# how credible is GaWC inventory of world cities?



## VansTripp (Sep 29, 2004)

pottebaum said:


> They're outdated--the list is based on a research bulletin created 6 years ago, and much of the data is well over 10 years old. It's only financial influence, though--it's hard to tell. I've read the report over a little bit, and they don't do that great of a job incorporating the _national_ influence. For example, if Tokyo had more Global 2000 companies than New York, it could still be considered below NY in corporate influence because the United States has 2.5X more Global 2000 companies than Japan.
> 
> If this were done today, do you think Hong Kong would replace Paris?


No, I doubt that HK will replaces Paris.


----------



## dom (Sep 11, 2002)

Don't get to het up about this survey. Its by no means perfect, its preliminary and the authors agree on this. But it is biggest and most comprehensive of its kind (well, it was when I did a couple of courses on Global Cities in 2003). Despite Loughborough University not being of international renown, it is one of the leading centers for research on 'world cities' and it has a highly reputable Geography department. 

I mean, it is ODD that Seattle doesn't score more highly. And yes, the data is a bit old. The sad thing is that since Boeing moved their corporate HQ to Chicago Seattle might drop even further... even though Seattle probably had the best 1990s 'globally' over any other city for its size (with Starbucks and Microsoft arguably being the 2 standard bearers/vanguard for globalisation in the 1990s!)

Also the GaWc survey doesn't take into consideration publicly owned companies. 

Giant companies therefore such as (off the top of my head!) aren't included..

- Bechtel 
- All the massive private hedge funds/private equity groups (Blackstone Group, KKR, Carlyle Group etc)
- Virgin Group
- Swire Group (Owns Cathay Pacific and loads of land in Hong Kong)
- Volkswagen (a massive company!)
- EDF and GDF (state owned French power companies which are complete behemoths!)
- The huge 'mittlestand' (medium sized companies in Germany which are the bedrock of its economy - e.g.

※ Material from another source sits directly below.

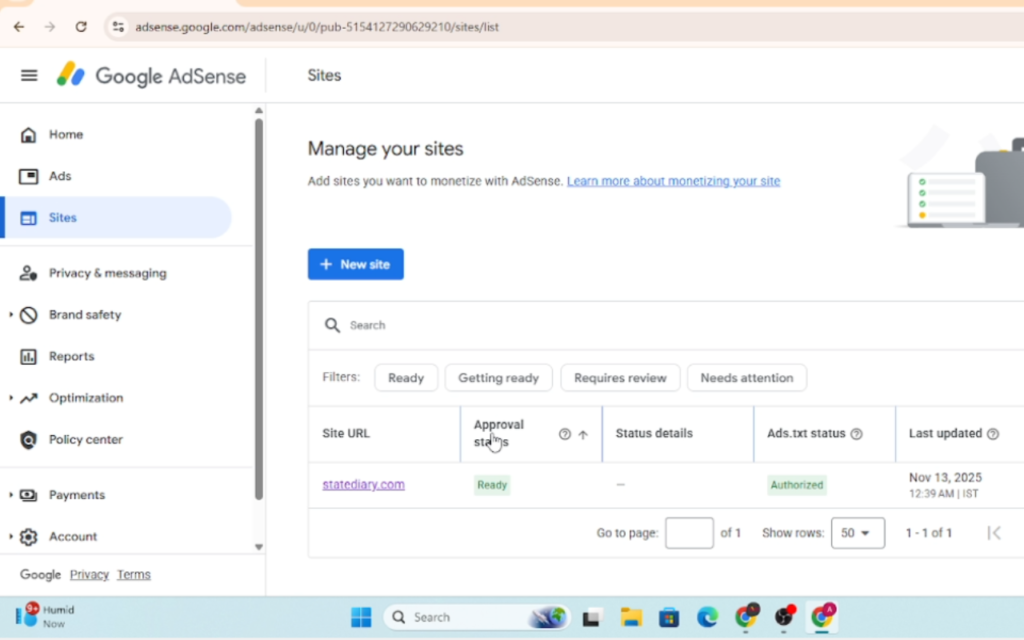Go to Reports in the sidebar
Screen dimensions: 1024x640
tap(71, 357)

Bosch and Miele)

These all aren't included. I'm sure the survey will improve with time and will include other indices.

Advanced producer services by the way are those which constitute the 'Quaternary Sector'... i.e. which serve the service economy aka the 'Tertiary Sector.'

So merchant banking and associated innovations/'inventions' (futures, options, options on options, interest rate swaps, fx swaps, bond trading, hedge funds), consultancies, insurance, reinsurance, accountancy firms, ad agencies and so on. London and New York are the major innovators for a lot of these. Chicago however, in finance is a major rival to New York in the States. I've got absolutely no doubt that NYC would piss all over London in most stuff if the pension funds in Boston moved there, CBOT and CMEX moved to NYC and all the insurance stuff from Hartford moved to Manhattan. But they haven't. London also has benefited from the EU membership and the continuing concentration of European financial services in the city.

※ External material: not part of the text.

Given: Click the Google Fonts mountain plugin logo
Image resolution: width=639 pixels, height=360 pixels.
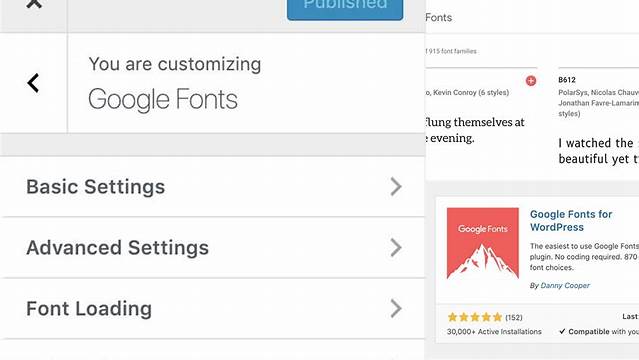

This survey has all to do with international links you see... and London's proximity to the rest of Europe... and with 24 other countries in the EU as member states aids this 'interconnectivity rating' rather well. 

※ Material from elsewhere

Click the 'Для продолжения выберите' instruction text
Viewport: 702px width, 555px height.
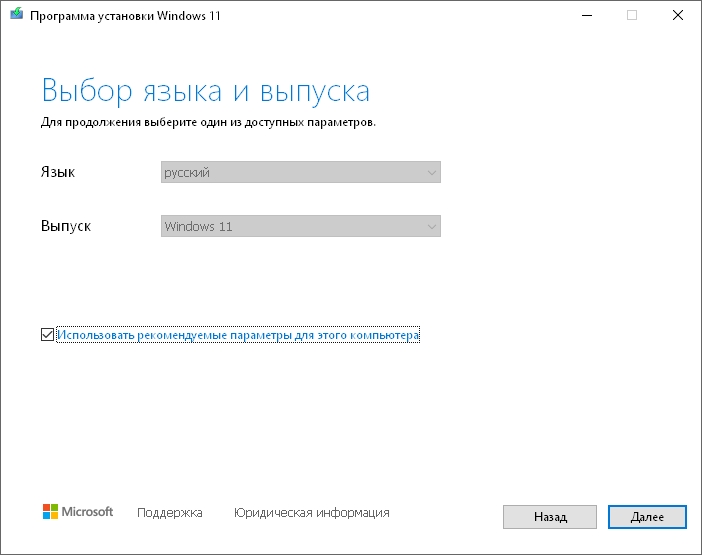pos(208,122)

A good barometer of how global and interconnected London, and especially the City is the fact that more international telephone calls are made out of the City of London and Canary Wharf per person than anywhere else in the world. I can get the sources if you want me to but they are in the world city series of books... one of which is called 'London' by Micheal Porter.

The other books such as 'Tokyo' and 'Los Angeles' are must reads for anyone with any interest in this subject. I don't know if the one on New York City has been released yet but i'm sure it'd be a cracking read!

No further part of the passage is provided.